直球&曲球

宮嶋茂樹 サッカーW杯に水を差すつもりはないが…

ドイツ戦の後半、ゴールを決める日本代表・浅野拓磨=11月23日、ハリファ国際競技場(村本聡撮影)
ドイツ戦の後半、ゴールを決める日本代表・浅野拓磨=11月23日、ハリファ国際競技場(村本聡撮影)

日本中、サッカーのW杯で大騒ぎやないか。日本代表の試合結果に一喜一憂し、メディアもこれ一色や。
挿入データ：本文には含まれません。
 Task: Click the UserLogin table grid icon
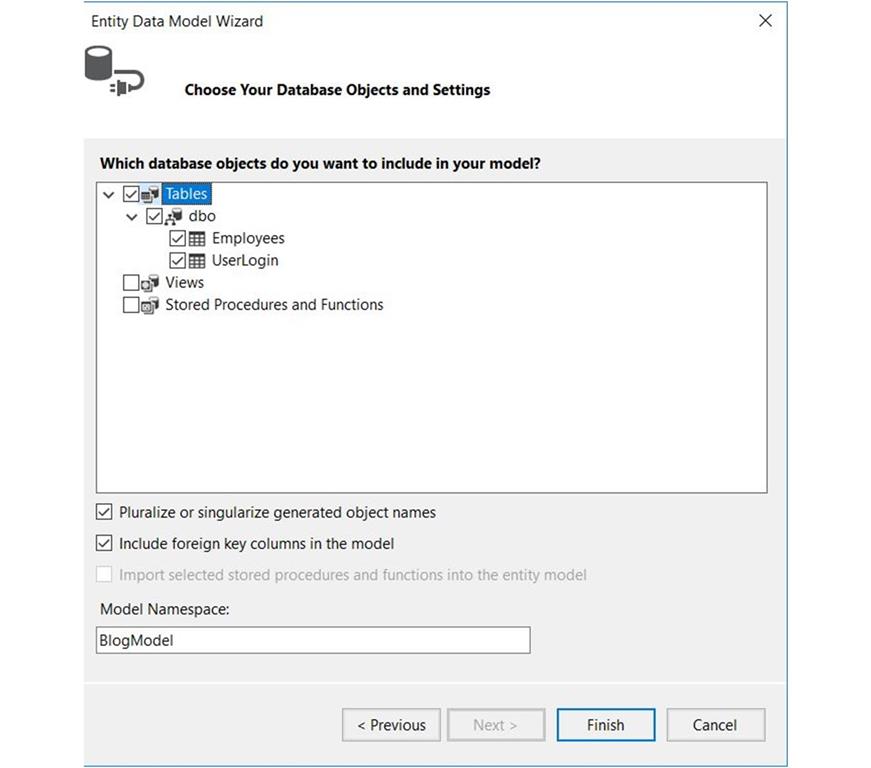point(199,260)
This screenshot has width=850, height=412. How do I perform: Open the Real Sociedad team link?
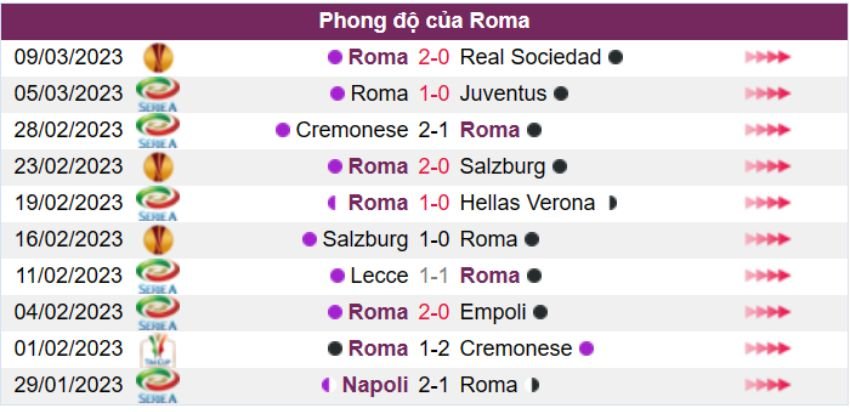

まぁ、その盛り上がりに、シロートの不肖・宮嶋が水を差すつもりはないが、この100分の1でも、関心を寄せられんか? 今やサッカー観戦どころか、ロシア軍のミサイル攻撃におびえ、眠れぬ寒い、長い夜を過ごしとるウクライナの民に。それから、沖縄の海で中国の人民解放軍の息がかかった海警局の76ミリ砲に立ち向かう、われらの海上保安官たちに、や。

何やと? 神聖なスポーツの祭典に政治問題を持ち込むべきやない、やと?

スポーツと戦争はもともと、切っても切れん間柄やで。何ちゅうても、古代ギリシャにおけるオリンピック発祥のきっかけからして「停戦」やった。つまり、オリンピックの間だけは戦争をやらん、ということやったはずや。

近代オリンピックになってからも、ナチス・ドイツのヒトラーも、最近の〝大陸の独裁者〟もさんざん政治宣伝の場、国威発揚に利用してきたやんか。

サッカーの試合をきっかけに戦争が始まったこともあるんやで。半世紀以上も前の話やが、W杯の予選結果をめぐって、とうとう戦争にまで発展してしもうたのである。

そう、スポーツの政治利用なんか、「日本以外」の国では常識や。

今大会でも、隣の国のイヤガラセで、日本のサポーターは旭日旗を掲げられんようになった。このままでは、日の丸まで〝戦犯旗〟や、などとデマを飛ばされて、あらゆる競技で使えんようになるかもしれんぞ。

どうせ、政治問題とリンクさせるんやったら、FIFA(国際サッカー連盟)も、W杯の予選で惜しくも敗れたウクライナ代表チームをカタールへ招いて、エキシビションマッチでもやったらどないや? そしたら、〝侵略者〟ロシア軍と戦い続けるウクライナへの国際社会への関心ももっと高まるで。

サッカーの試合に負けても殺されることはないやろうが、ウクライナでの戦いに負けたら「死」以上の恐怖が待っているのである。

【プロフィル】宮嶋茂樹

みやじま・しげき カメラマン。昭和36年、兵庫県出身。日大芸術学部卒。写真週刊誌を経てフリーに。東京拘置所収監中の麻原彰晃死刑囚や、北朝鮮の金正日総書記(いずれも当時)をとらえたスクープ写真を連発。新刊は『ウクライナ戦記』。